Apple Inches Closer To Historic $3 Trln Valuation Highlighting Tech's Wall Street Dominance

Apple Inc. is on the brink of making history as the first company ever to close with a market value of $3 trillion, further solidifying the unrelenting dominance of big tech on Wall Street. On Friday, the iPhone maker saw a 1.2% increase, pushing its market capitalization to $3.01 trillion and its year-to-date gain to a staggering 47%. Throughout the year, Apple’s rally has added over $940 billion to the company’s overall size.

This milestone underscores the continued supremacy of tech mega-cap companies in the broader stock market.
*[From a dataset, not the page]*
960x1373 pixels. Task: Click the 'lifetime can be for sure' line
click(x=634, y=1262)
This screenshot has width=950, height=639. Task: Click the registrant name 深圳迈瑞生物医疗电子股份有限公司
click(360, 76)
The tech sector has overshadowed traditional growth stocks, leading some to question the sustainability of the unexpected rally, particularly in the face of potential interest rate hikes by the Federal Reserve. The strength of big tech in 2023 has propelled the Nasdaq 100 Index up by 39%. The surge is largely fuelled by excitement surrounding artificial intelligence, as well as investors gravitating towards qualities exemplified by Apple, such as a strong balance sheet, resilient revenue streams, and a robust competitive position.
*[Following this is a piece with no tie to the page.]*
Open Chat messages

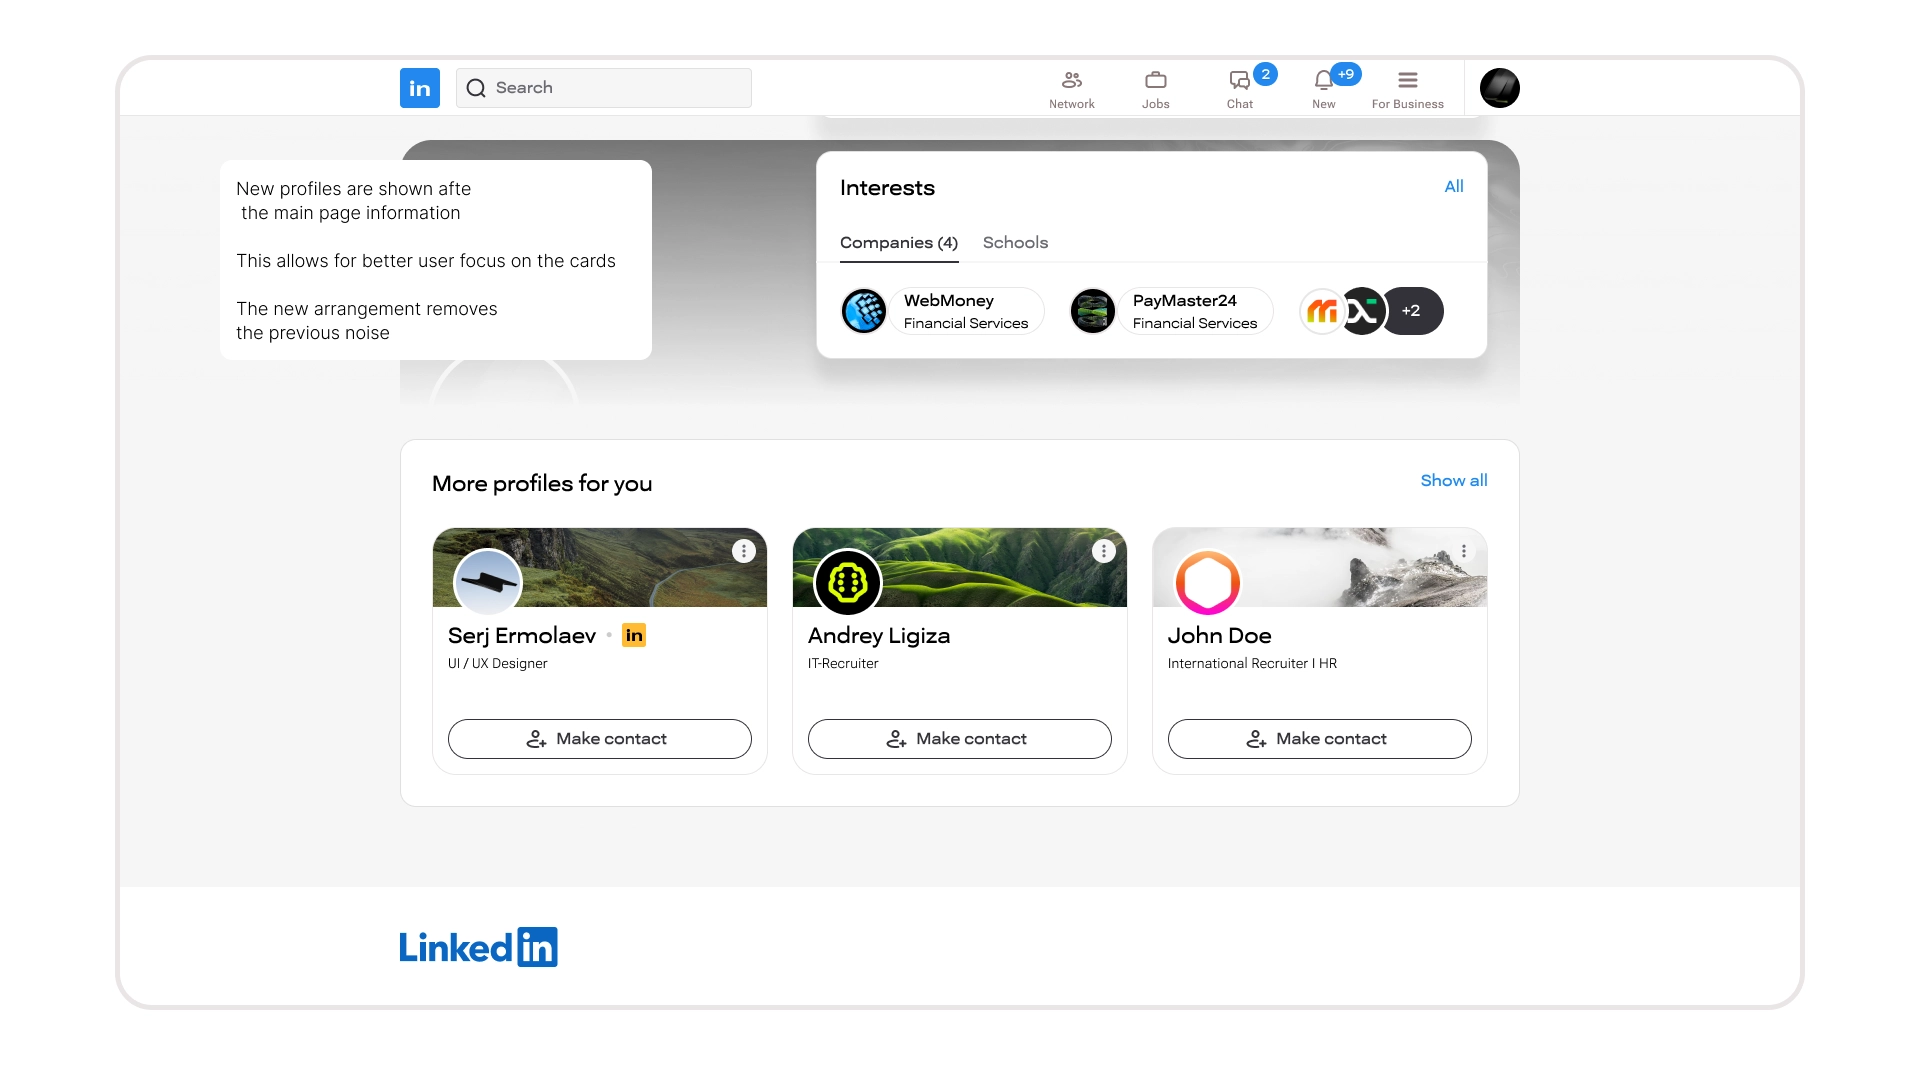1240,88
Jonathan Curtis, Director of Portfolio Management for Franklin Equity Group, emphasized that Apple’s long-standing outperformance can be attributed to its successful business strategy, effective earnings plan, and growing influence over consumers. He expressed no surprise that Apple is leading the race towards the $3 trillion milestone, highlighting the company’s phenomenal balance sheet, dividend growth potential, active repurchasing program, and a platform business akin to consumer staples, all supported by the device that people spend hours looking at every day.

Reflecting Wall Street’s enduring optimism towards Apple, Citigroup initiated coverage of the stock with a buy rating, citing underappreciated potential for margin expansion. The bank sees additional upside of around 30% for Apple’s stock, which would bring its valuation close to the $4 trillion mark.
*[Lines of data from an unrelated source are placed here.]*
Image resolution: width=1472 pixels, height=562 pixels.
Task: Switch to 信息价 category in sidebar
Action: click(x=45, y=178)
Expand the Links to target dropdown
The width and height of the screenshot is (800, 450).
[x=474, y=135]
Apple first became the world’s most valuable stock in 2011, with a market cap below $340 billion, representing approximately 3.3% of the S&P 500. Since then, it has consistently maintained its position at the top. The company achieved a $1 trillion valuation in mid-2018 and reached the $2 trillion mark in August 2020, making it the first U.S. company to surpass that level. However, Saudi Aramco was the first overall company to achieve a $2 trillion valuation.

Although Apple briefly surpassed the $3 trillion mark in early 2022, it failed to close above that level, marking the beginning of a downward trend that has now been completely erased.

Companies of this magnitude are rare, and in the U.S., they are predominantly represented by other mega-cap technology and internet stocks such as Alphabet Inc., Inc., and chipmaker Nvidia Corp., the first trillion-dollar chipmaker. Microsoft Corp is the only other U.S. stock with a valuation exceeding $2 trillion.

While Apple may not be the top gainer of the year—companies like Nvidia, Meta Platforms Inc., and Tesla Inc. have more than doubled in value—its size grants it significant influence over the markets, accounting for 7.6% of the weight of the S&P 500 Index.

However, reaching this milestone does not guarantee smooth sailing for Apple. The stock currently trades at nearly 30 times forward earnings, albeit lower than its peak of over 35 in 2020. It remains significantly above its 10-year average multiple of 17.9. Despite Citi’s bullish outlook, analysts have been growing cautious amid the year’s rally. Less than 70% of the firms tracked by Bloomberg recommend buying Apple’s stock, the lowest ratio among trillion-dollar companies. Furthermore, its consensus rating, a measure of the buy, hold, and sell recommendations, is near its lowest point since November 2020. A recent downgrade from UBS serves as a testament to weakening sentiment.

Furthermore, Apple’s stock price is currently above the average price target, suggesting analysts do not anticipate substantial additional gains from its current levels.